Я тогда по молодости не очень понял, что он имеет в виду. У меня не было кумиров. Перед Табаковым, конечно, трепетал. Потому что каждый день и по многу раз о нем говорили в превосходном тоне — сначала в академии, позже в театре. Естественно, все вставали по стойке смирно, когда он появлялся. К остальным великим я относился вполне спокойно. Понимал, что да, Говорухин большой серьезный режиссер, снимает хорошие фильмы — но не более того. Сейчас, конечно, отдаю себе отчет, кем был Станислав Сергеевич. Глыбой, махиной. Мудрый, задумчивый, на съемках лишнего не скажет. С огромным уважением и нежностью относился к женщинам, от него энергия исходила мощная, мужская.
Сыграл я, честно говоря, так себе. А если совсем честно, то «плавал». Не хватало опыта работы в кино. Однажды, помню, с Виктором Ивановичем Сухоруковым стояли у плейбека — это монитор, с которого режиссер и артисты просматривают отснятые сцены. Я посетовал вслух, мол, запорол дубль, плохо сыграл, давайте еще попробуем. Виктор Иванович очень внимательно посмотрел на меня и сказал: «Слава, никогда так больше не говори. Ты должен любить и себя, и свою работу».
Он объяснил, что имеет в виду. Мол, ты можешь и должен, посмотрев, заметить свои ошибки и сделать выводы, но никогда ни себя, ни собственную работу не оценивать с позиции «фу, какая гадость!». Иначе это выглядит либо кокетством и попыткой напроситься на комплимент, либо, если тебе не нравится своя же работа, зачем ты этим занимаешься? Я это навсегда запомнил: нужно относиться с уважением и к своей работе, и к себе самому.

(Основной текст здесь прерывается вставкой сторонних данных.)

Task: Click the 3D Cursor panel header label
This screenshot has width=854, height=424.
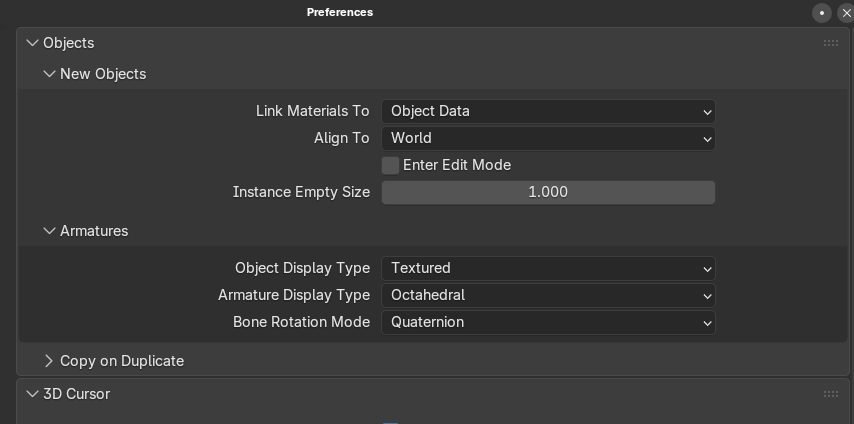Action: coord(77,394)
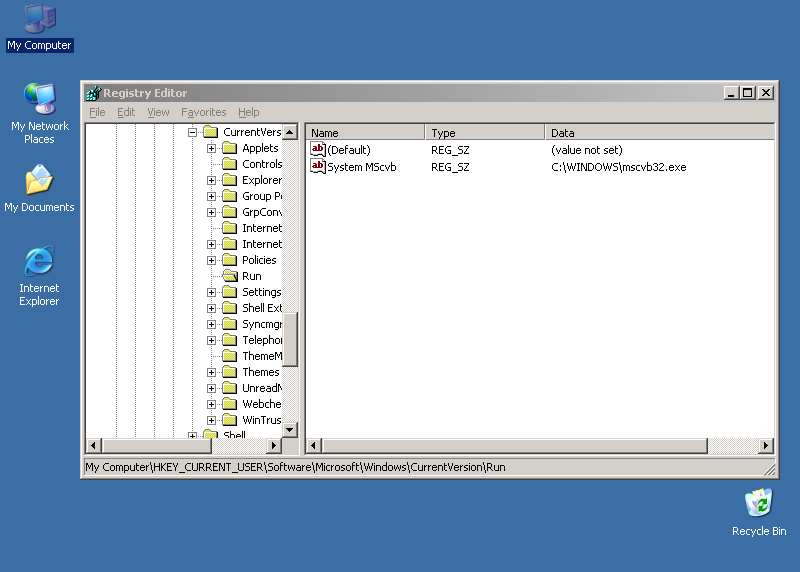Select the Recycle Bin icon
This screenshot has height=572, width=800.
[758, 504]
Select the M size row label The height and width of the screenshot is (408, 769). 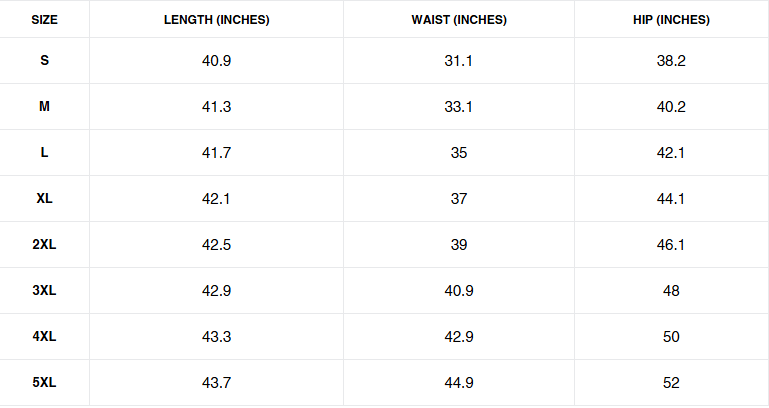pos(44,107)
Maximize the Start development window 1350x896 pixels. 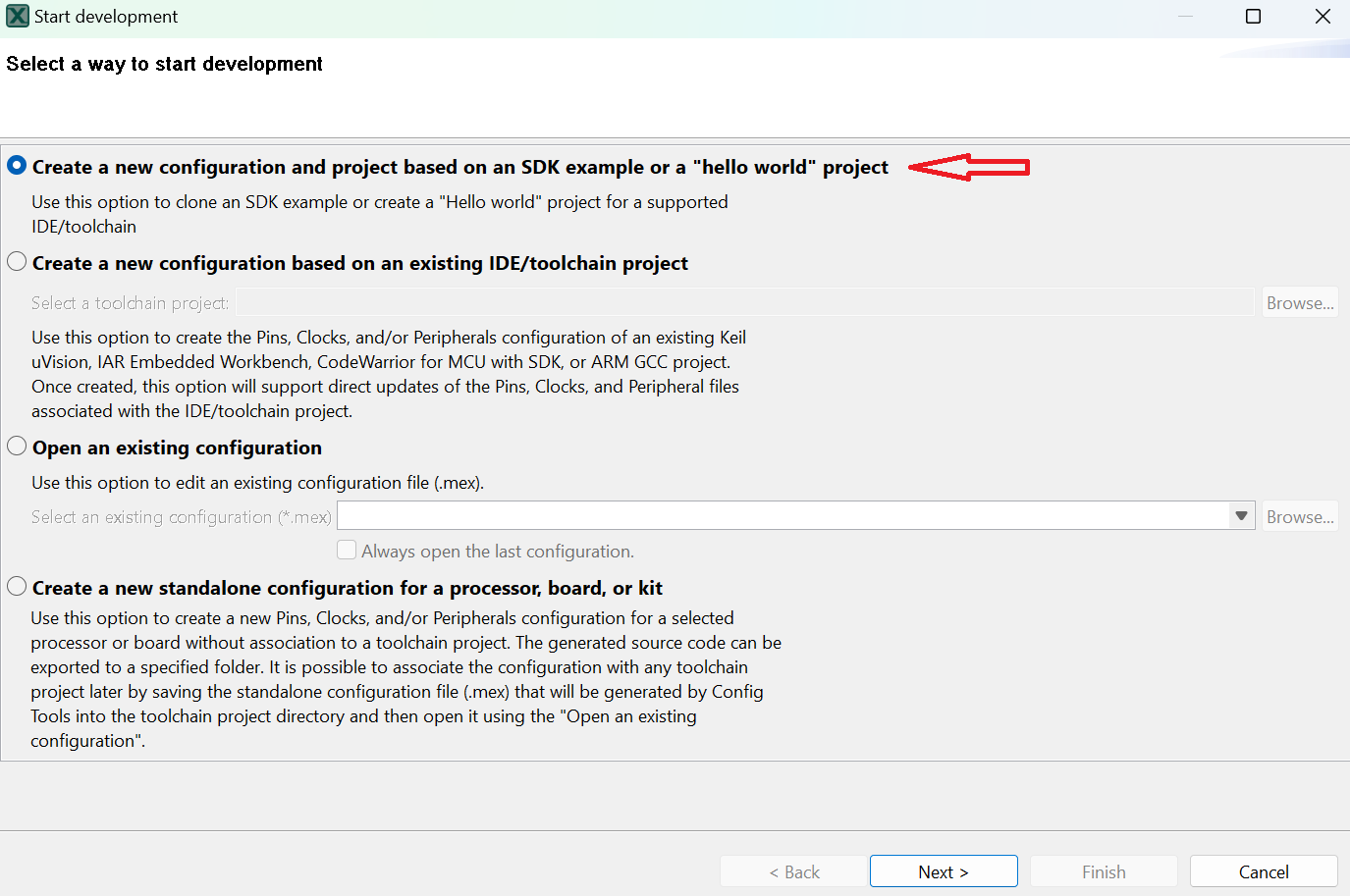click(1253, 17)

Далеко не сразу — понадобилось довольно много времени, но все же наконец осознал: хотя актерская профессия одна, но в театре свои правила игры, а в кино свои. Впрочем, даже театры между собой разнятся — во МХАТе один стиль, в «Табакерке» другой. Я искал «ключ» — запоминал, как лучше держаться перед камерой, куда встать... Заметил, что первые дубли у меня получаются самыми искренними, а дальше начинаю что-то менять, придумывать, и это не всегда хорошо.